A instituição destacou também o impacto da crise por “envolver instituições essenciais à democracia e por ocorrer em período eleitoral”. Leia a íntegra abaixo.
Também nesta terça-feira, o ministro e relator dos processos no STF envolvendo o Banco Master, André Mendonça, retirou o sigilo dos documentos da investigação. Em relatório enviado à Corte, na quinta-feira (27), a Polícia Federal (PF) apresentou mensagens trocadas entre Moraes e Vorcaro, encontros e negociações envolvendo a instituição financeira e o escritório de advocacia da esposa de Moraes, Viviane Barci.
A corporação elaborou o documento a partir de dados extraídos do celular de Vorcaro apreendido durante a Operação Compliance Zero, que apura supostas fraudes envolvendo o Banco Master.
Entenda o caso Master
Após identificar indícios de irregularidades financeiras e a grave crise de liquidez, o Banco Central determinou, em 18 de novembro, a liquidação extrajudicial de:
- Banco Master S/A;
- Banco Master de Investimentos S/A;
- Banco Letsbank S/A;
- Master S/A Corretora de Câmbio, Títulos e Valores Mobiliários.
Em 21 de janeiro, o Will Bank, braço digital do Master, teve o seu encerramento forçado.
O processo de liquidação foi acompanhado pela Operação Compliance Zero. Também em 18 de novembro, a PF deflagrou a primeira fase da ação para combater a emissão de títulos de crédito falsos por instituições que integram o Sistema Financeiro Nacional (SFN).

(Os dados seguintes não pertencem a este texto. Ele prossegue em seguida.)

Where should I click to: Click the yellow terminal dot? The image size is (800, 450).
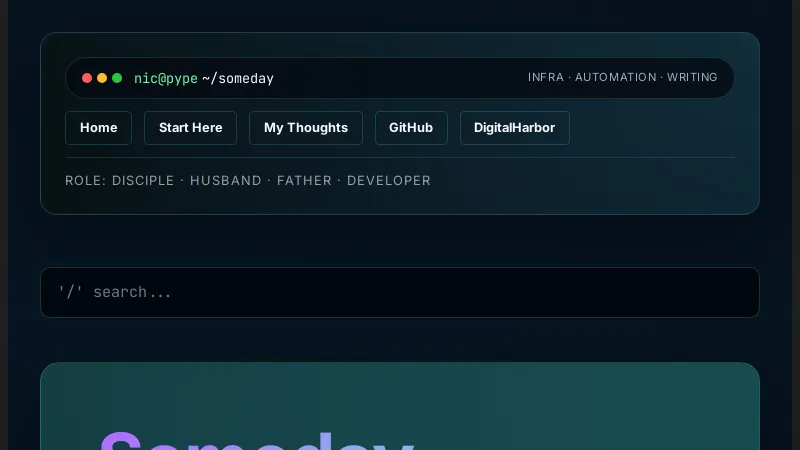(x=102, y=78)
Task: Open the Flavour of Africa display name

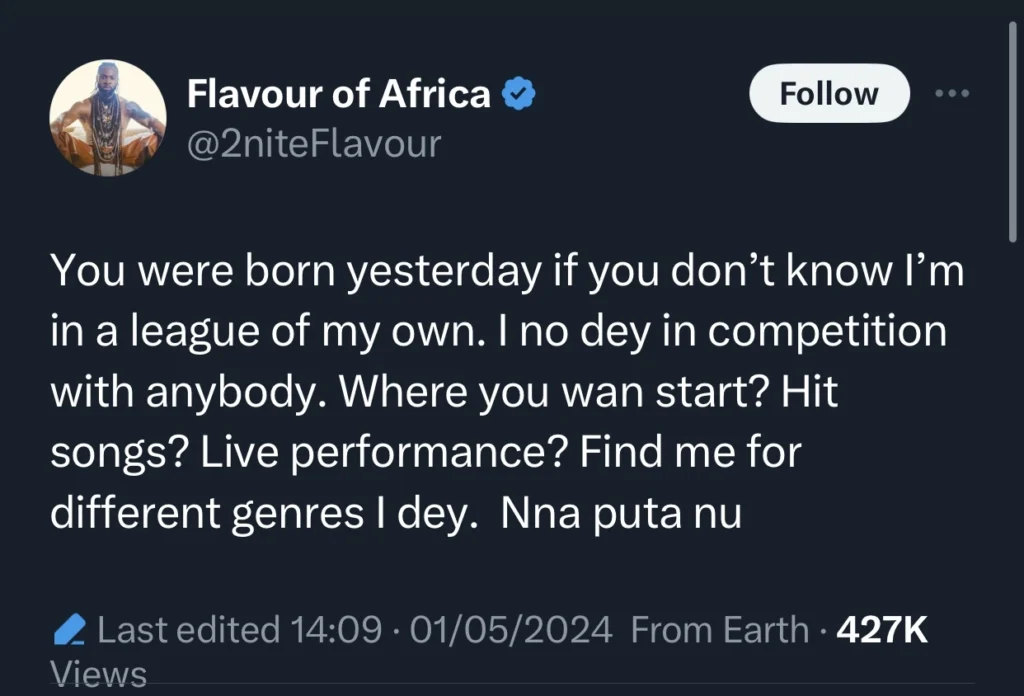Action: [339, 95]
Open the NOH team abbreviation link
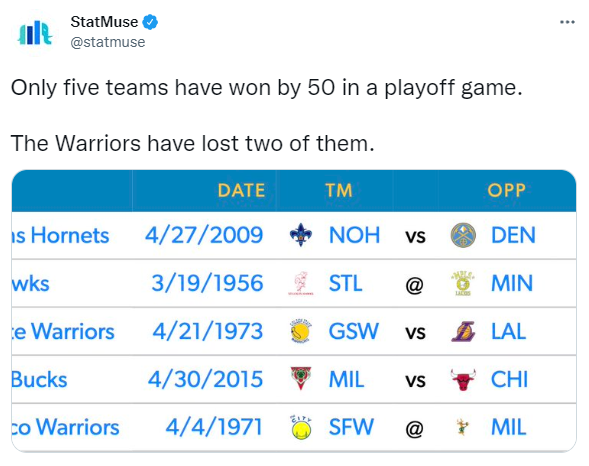This screenshot has height=466, width=589. (354, 235)
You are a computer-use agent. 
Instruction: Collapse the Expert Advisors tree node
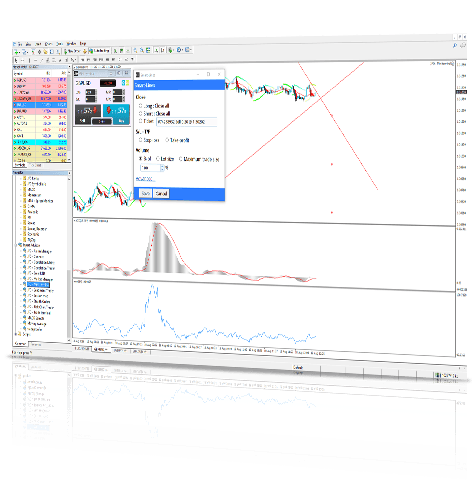[16, 245]
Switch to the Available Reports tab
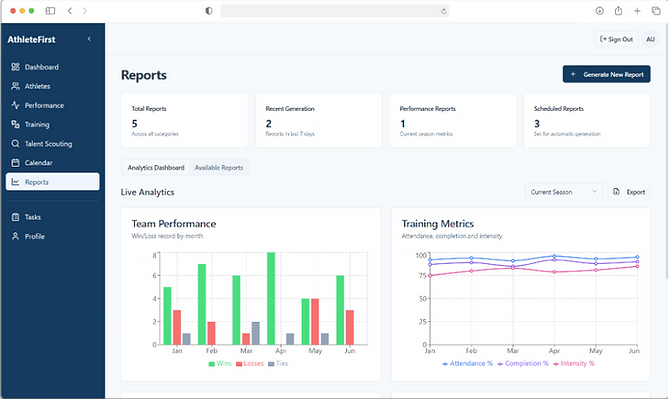Screen dimensions: 668x399 (219, 168)
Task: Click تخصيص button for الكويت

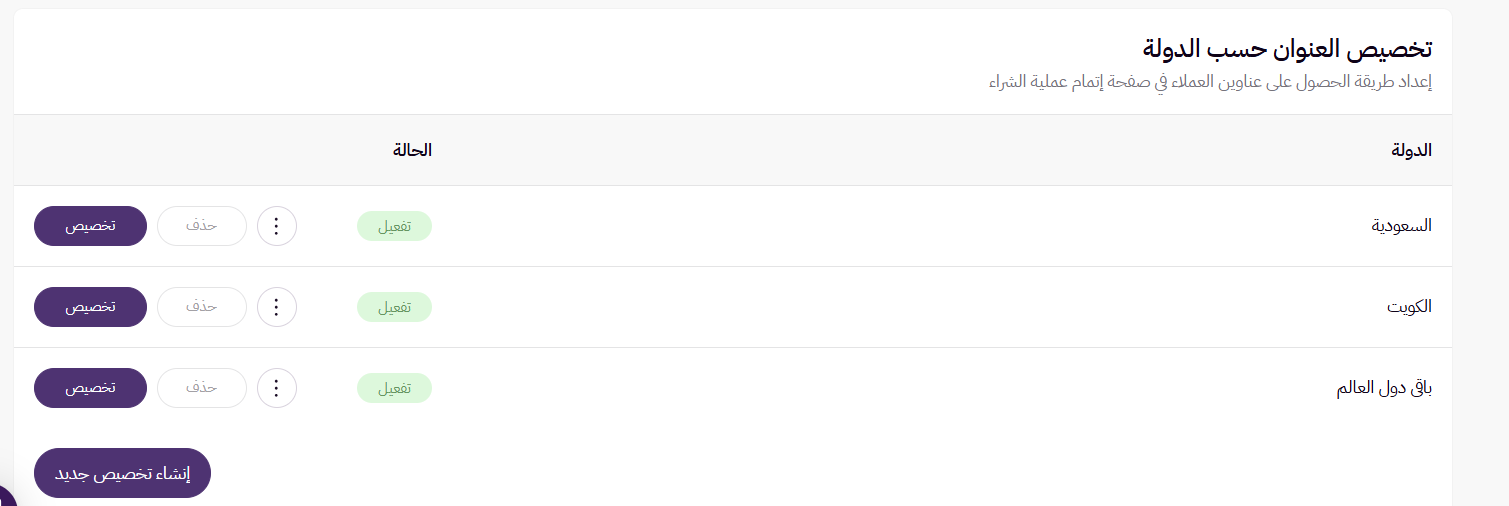Action: tap(90, 307)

Diante da possibilidade de fuga, Vorcaro foi preso um dia antes. O banqueiro foi solto depois com o uso de tornozeleira eletrônica. Em 4 de março, ele foi detido novamente.
Segundo as investigações, a instituição financeira oferecia Certificados de Depósitos Bancários (CDB) com rentabilidade muito acima do mercado. Para sustentar a prática, o Banco Master passou a assumir riscos excessivos e estruturar operações que inflavam artificialmente o seu balanço financeiro, enquanto a liquidez se deteriorava.

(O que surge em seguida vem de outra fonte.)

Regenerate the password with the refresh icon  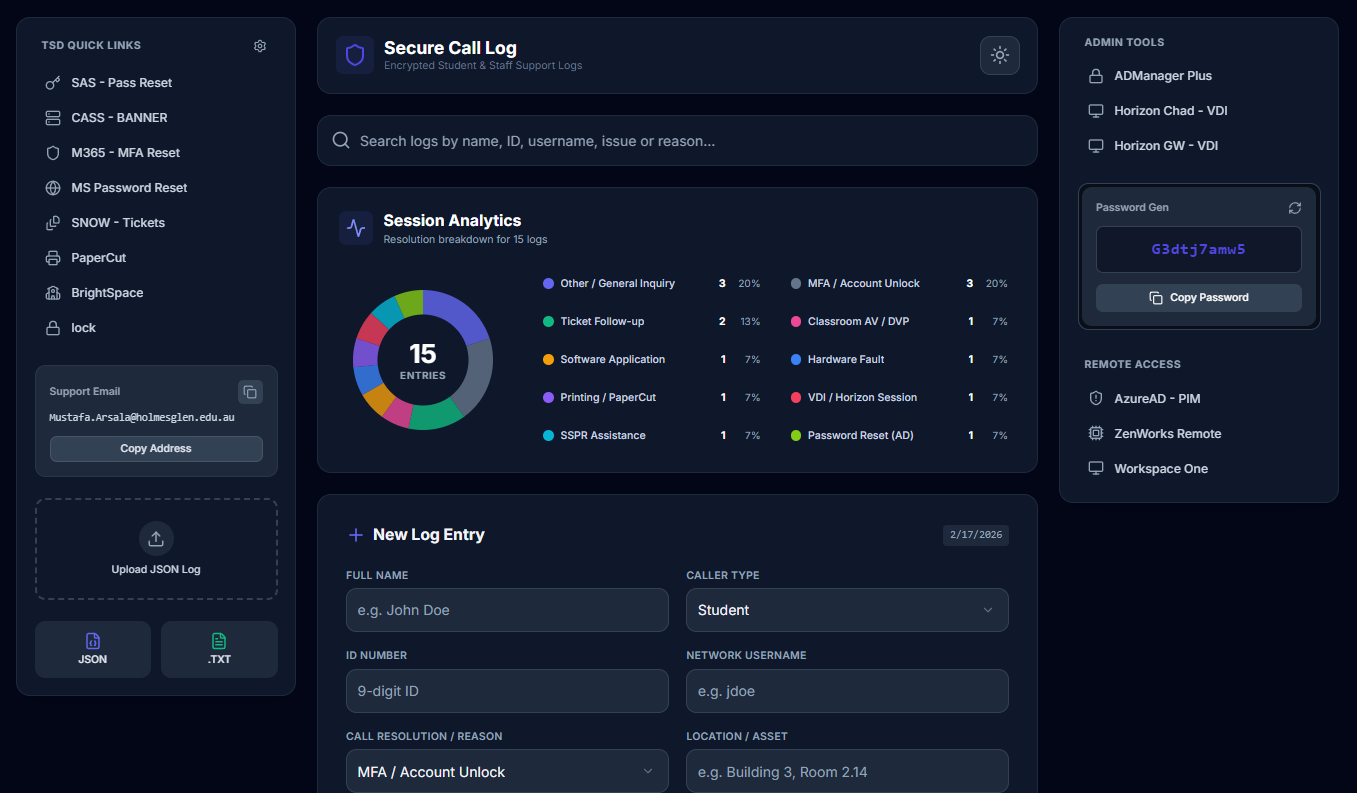point(1295,207)
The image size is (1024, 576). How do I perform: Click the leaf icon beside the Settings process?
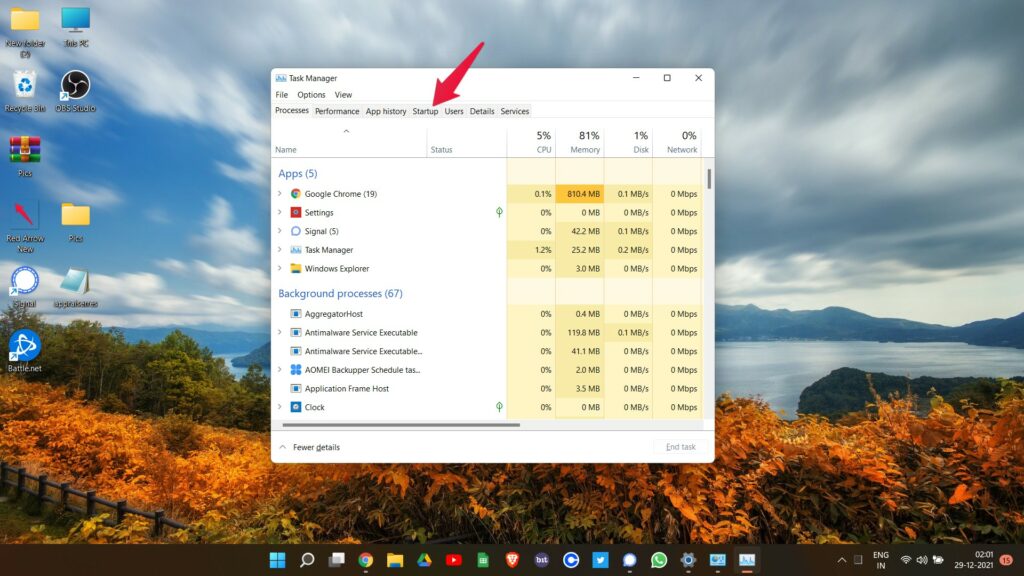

Os episódios do Banco Master e da gestora de investimentos Reag, liquidada em 15 de janeiro, são os mais graves do sistema financeiro brasileiro. Os casos envolvem, além das fraudes, tensões entre o STF e o Tribunal de Contas da União (TCU), bem como com o Banco Central e a PF.

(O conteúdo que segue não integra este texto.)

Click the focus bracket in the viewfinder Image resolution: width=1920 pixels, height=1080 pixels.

Em 17 de janeiro, o FGC iniciou o processo de ressarcimento aos credores do Banco Master, Banco Master de Investimento e Banco Letsbank. O valor total a ser pago em garantias soma R$ 40,6 bilhões.
Leia a íntegra da nota da OAB
“A Ordem dos Advogados do Brasil (OAB) acompanha com atenção e extrema preocupação as notícias sobre a crise que atinge o Supremo Tribunal Federal (STF) e outras instituições da República. A OAB defende a apuração rigorosa e isenta de todos os fatos, em relação a quem quer que seja, asseguradas as garantias constitucionais do devido processo legal, da ampla defesa e da presunção de inocência. Esses princípios garantem a legitimidade da apuração”.
“A Ordem se preocupa com os impactos dessa crise para o Brasil, sobretudo por envolver instituições essenciais à democracia e por ocorrer durante o período eleitoral. A OAB seguirá cumprindo seu papel de defender a Constituição”.